CVE-2025-1746: 
OpenCart vulnerability analysis and mitigation

A Cross-Site Scripting (XSS) vulnerability has been discovered in OpenCart versions prior to 4.1.0, identified as CVE-2025-1746. The vulnerability was discovered and reported by Gonzalo Aguilar García (6h4ack) and was disclosed on February 28, 2025. This security flaw affects the OpenCart e-commerce platform, specifically impacting the product search functionality (INCIBE Alert).

The vulnerability exists in the /product/search endpoint of OpenCart installations. When exploited, it allows attackers to execute JavaScript code in the victim's browser through a specially crafted malicious URL using the search functionality. The vulnerability has been assigned a CVSS v3.1 base score of 6.1 (Medium) with the vector string CVSS:3.1/AV:N/AC:L/PR:N/UI:R/S:C/C:L/I:L/A:N and is classified as CWE-79 (Cross-site Scripting) (INCIBE Alert).

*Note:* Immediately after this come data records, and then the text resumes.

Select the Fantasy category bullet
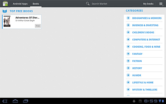Screen dimensions: 166x104 point(128,54)
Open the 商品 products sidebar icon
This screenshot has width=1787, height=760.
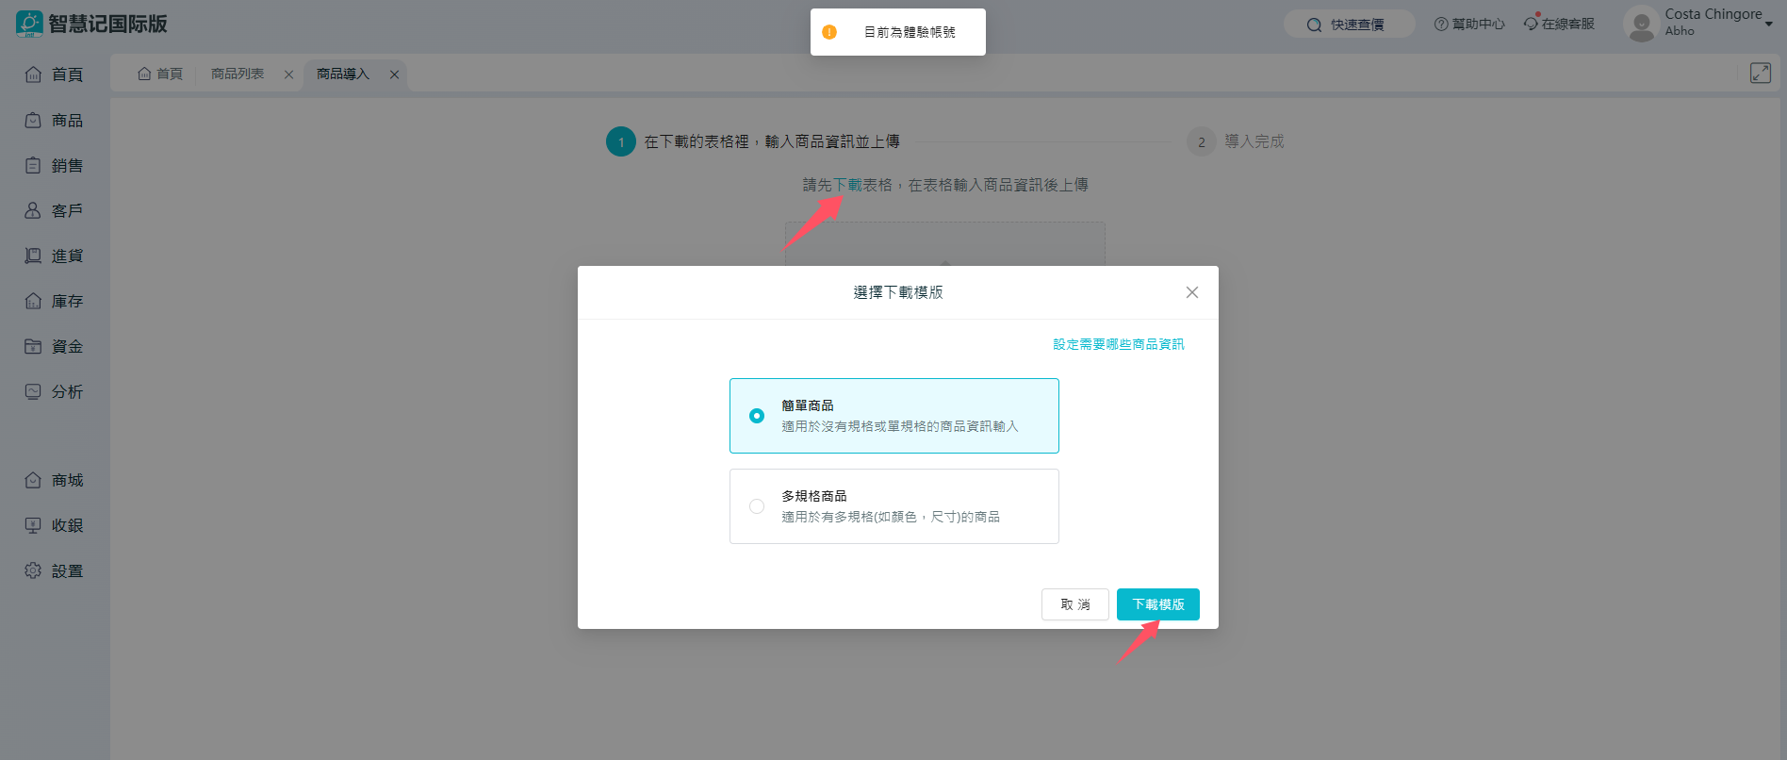coord(33,121)
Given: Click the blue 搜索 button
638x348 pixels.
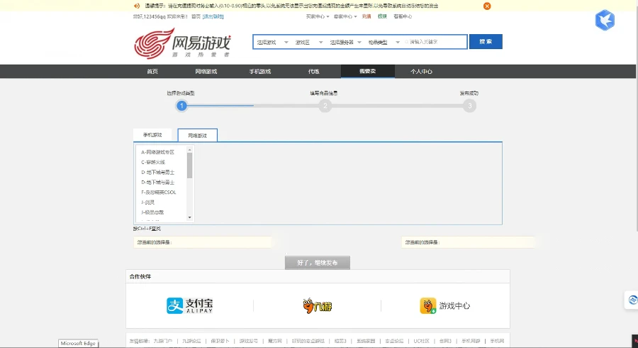Looking at the screenshot, I should 486,42.
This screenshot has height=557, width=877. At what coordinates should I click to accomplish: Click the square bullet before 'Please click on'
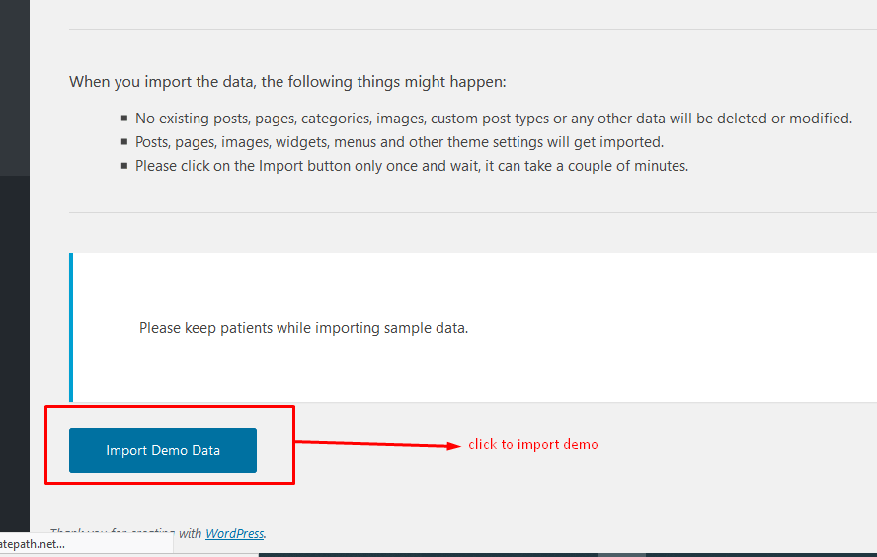click(124, 165)
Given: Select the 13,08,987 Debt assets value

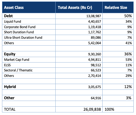Looking at the screenshot, I should [x=94, y=16].
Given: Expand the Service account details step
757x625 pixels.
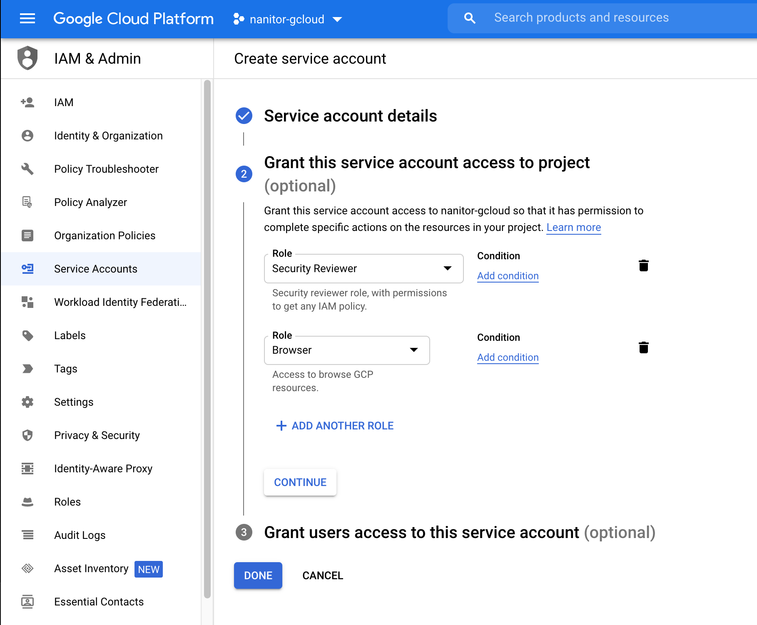Looking at the screenshot, I should pyautogui.click(x=350, y=116).
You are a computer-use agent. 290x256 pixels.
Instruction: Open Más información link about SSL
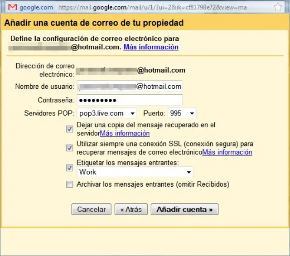pyautogui.click(x=227, y=152)
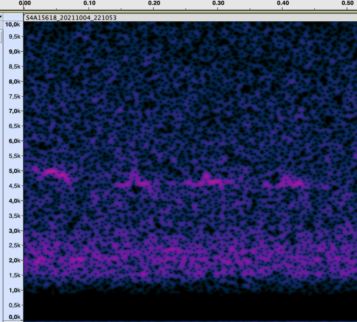
Task: Click the first call note near 5 kHz
Action: click(53, 172)
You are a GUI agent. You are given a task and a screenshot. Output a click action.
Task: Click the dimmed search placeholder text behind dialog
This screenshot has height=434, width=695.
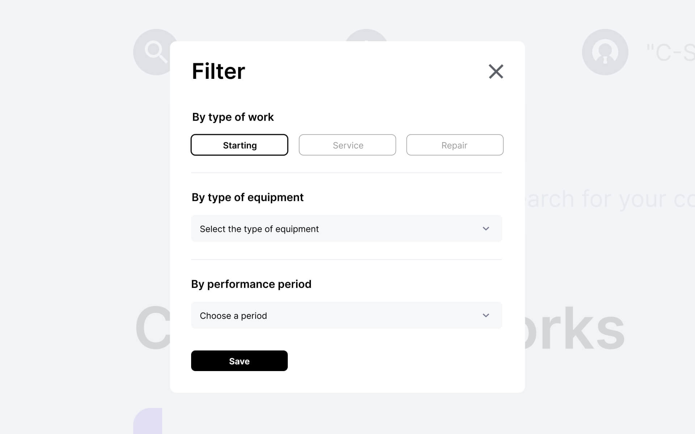[610, 199]
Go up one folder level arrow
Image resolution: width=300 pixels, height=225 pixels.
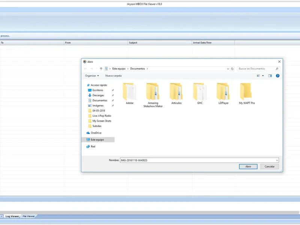pyautogui.click(x=101, y=69)
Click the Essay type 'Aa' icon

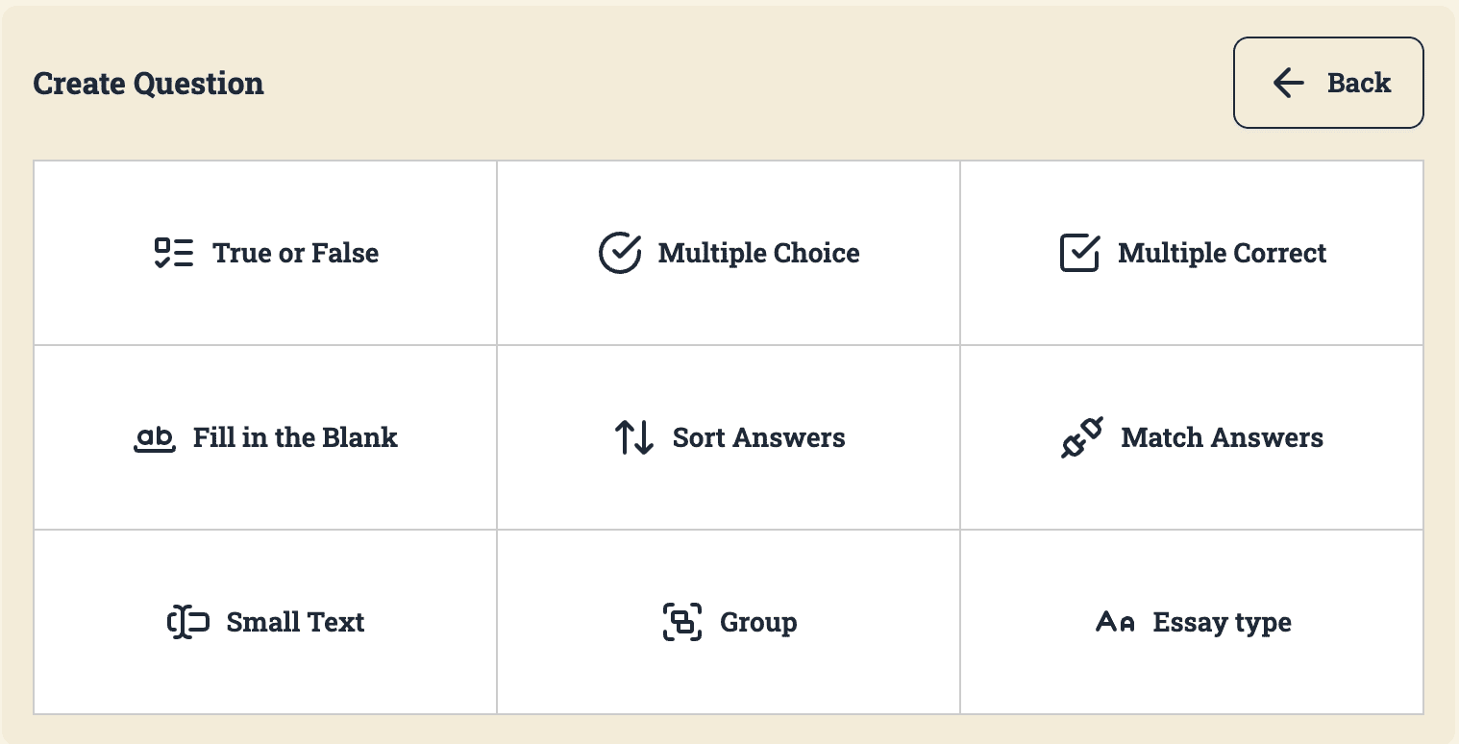[x=1116, y=623]
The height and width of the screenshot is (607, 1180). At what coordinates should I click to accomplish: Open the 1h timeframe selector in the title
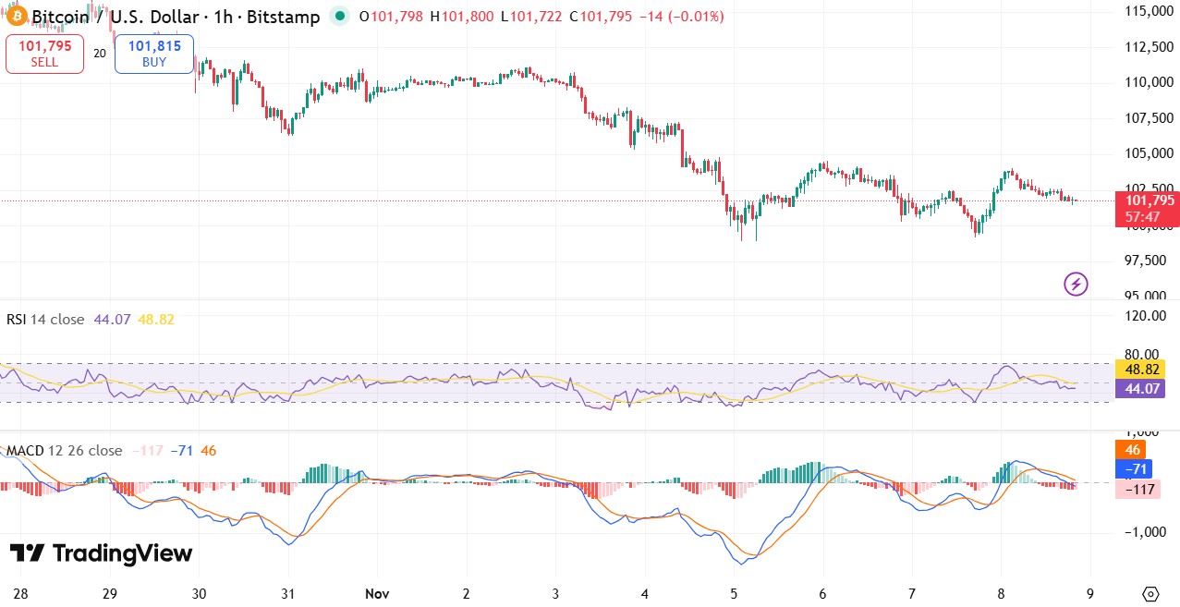point(222,16)
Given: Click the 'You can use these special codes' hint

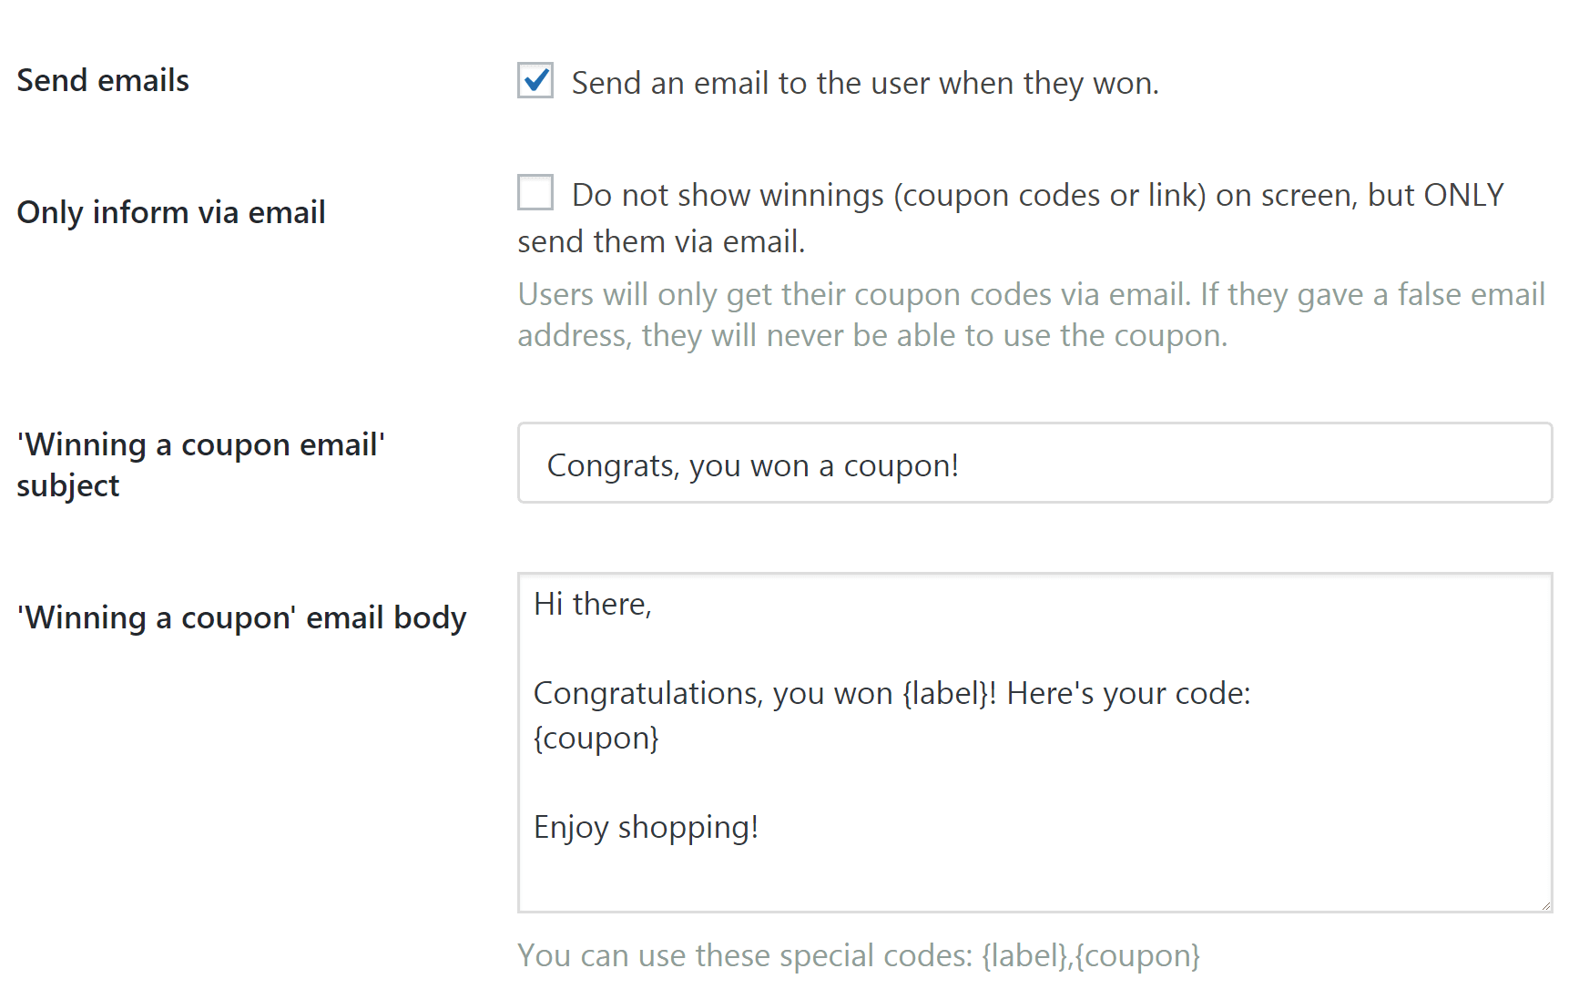Looking at the screenshot, I should click(745, 955).

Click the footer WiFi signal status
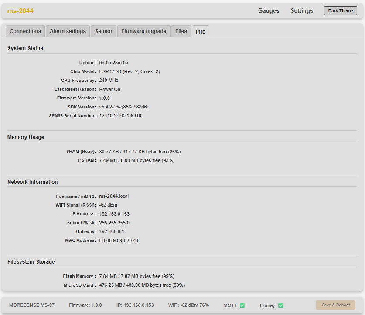188,305
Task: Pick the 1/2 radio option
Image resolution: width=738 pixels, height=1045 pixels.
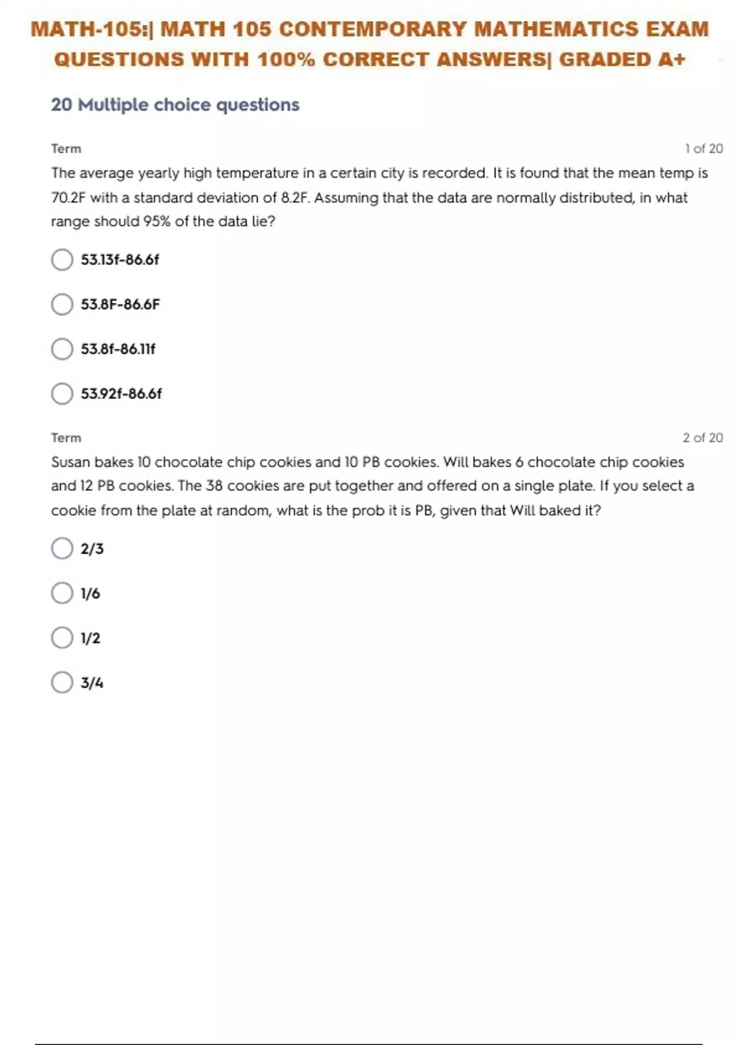Action: (62, 638)
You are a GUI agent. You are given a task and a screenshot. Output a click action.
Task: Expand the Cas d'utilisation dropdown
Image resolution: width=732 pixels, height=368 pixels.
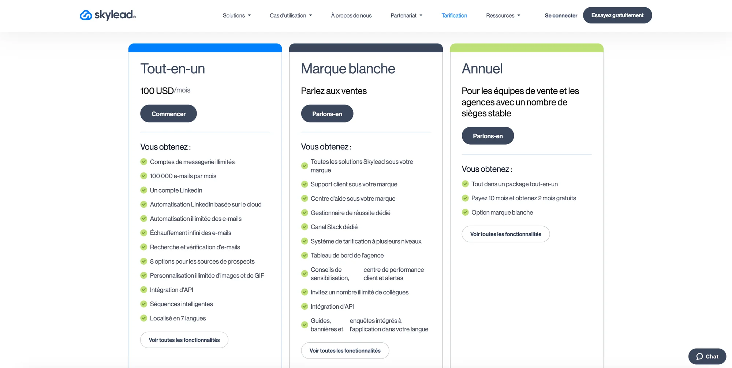coord(291,15)
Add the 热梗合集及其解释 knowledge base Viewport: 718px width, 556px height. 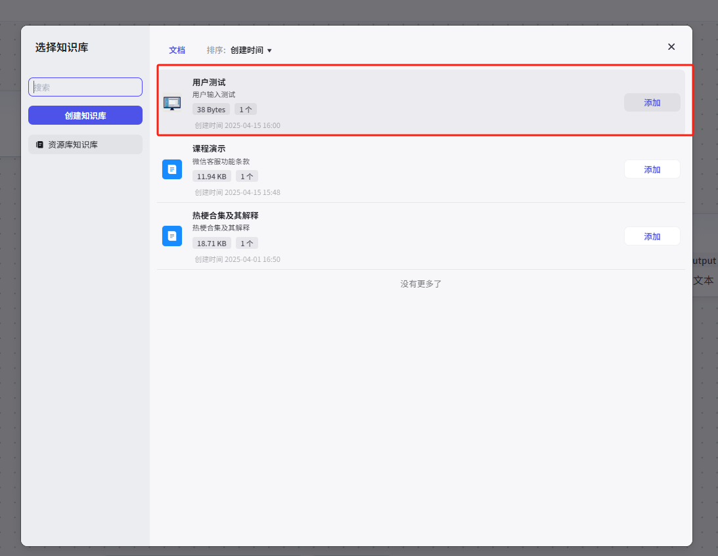click(652, 236)
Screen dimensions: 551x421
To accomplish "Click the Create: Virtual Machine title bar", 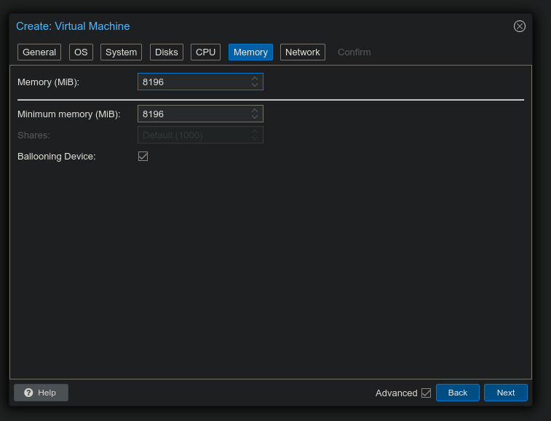I will click(255, 26).
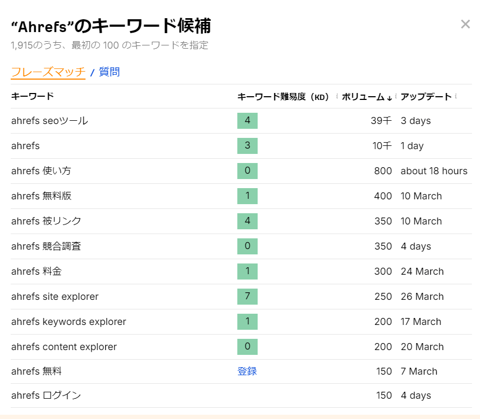Select the フレーズマッチ tab

point(48,72)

If successfully exploited, the vulnerability could allow attackers to steal sensitive user data, such as session cookies, or perform actions on behalf of the victim user. The impact is particularly concerning for e-commerce platforms where sensitive customer and payment information may be processed (INCIBE Alert).

The vulnerability has been patched in OpenCart version 4.1.0. Users and administrators of OpenCart installations are strongly advised to upgrade to this version or later to protect against potential exploitation (INCIBE Alert).